Coyote Waits
setting sun.
    “Here’s probably about where he was when we first made radio contact,” Chee said. “Just about here.” His voice sounded stiff in his own ears.
    Janet nodded.
    He slowed, pointing. “I was way over there, twenty-five, thirty miles behind Ship Rock, driving south on the road from Biklabito. I was back there behind the rock. Something like that screws up radio communication. It keeps fading in and out.”
    Chee cleared his throat. He pulled down the sunshade. Janet flipped down the one on the driver’s side, found she was too short to be helped by it, and fished out her sunglasses. She was thinking that Chee wasn’t as ready to talk about this as he’d thought he was.

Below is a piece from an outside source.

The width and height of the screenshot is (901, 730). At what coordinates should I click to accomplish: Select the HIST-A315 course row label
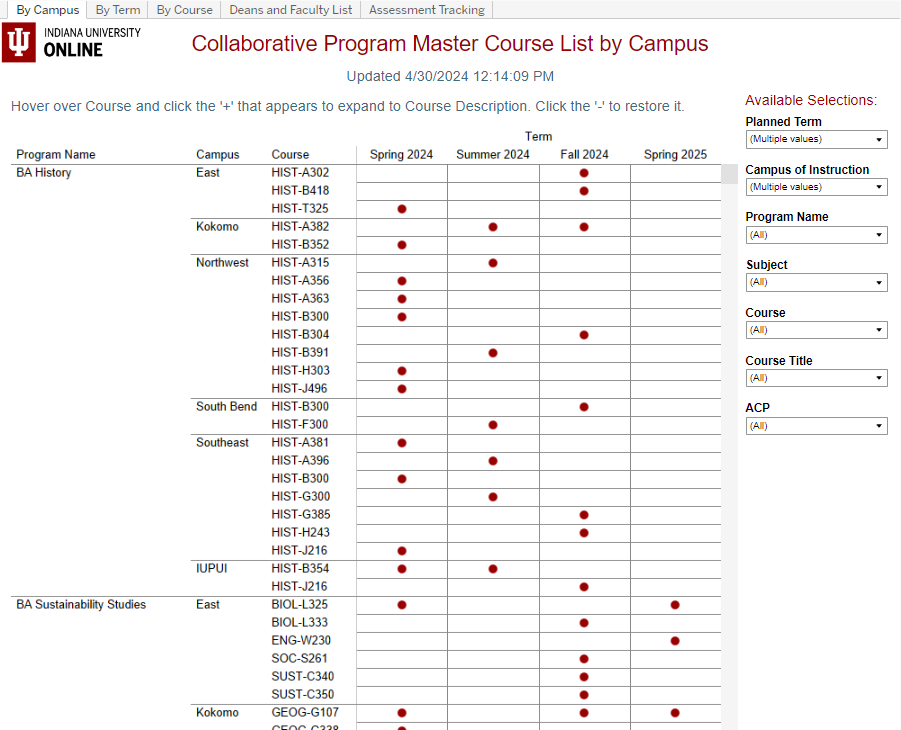pyautogui.click(x=300, y=263)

    “Going to be quite a sunset,” she said. “Look north.”
    North, over Sleeping Ute Mountain in Colorado, over Utah’s Abajo Mountains, great thunderheads were reaching toward their evening climax. Their tops, reflecting in the direct sun, were snowy white and the long streamers of ice crystals blown from them seemed to glitter. But at lower levels the light that struck them had been filtered through the clouds over the Chuskas and turned into shades of rose, pink, and red. Lower still, the failing light mottled them from pale blue-gray to the deepest blue. Overhead, the streaks of high-level cirrus clouds were being ignited by the sunset. They drove through a fiery twilight.
    “There’s where it happened,” Chee said, nodding to the left. “He pulled off the pavement right up there, and the car was burning over by that cluster of junipers, way off there.”
    Janet nodded. Chee noticed her forehead, her cheeks rosy in the reflected light. Skin as smooth as silk. Her eyes were intense, staring at something. An intelligent face. A classy face. She frowned.
    “What’s that over on those rocks?” She gestured. “Those white marks up in that formation over there?”
    “That’s what was bothering Delbert,” Chee said, and made a chuckling sound. “That’s the artwork of our phantom vandal. Delbert noticed somebody had been painting those formations maybe six weeks ago. He wanted to catch the guy.”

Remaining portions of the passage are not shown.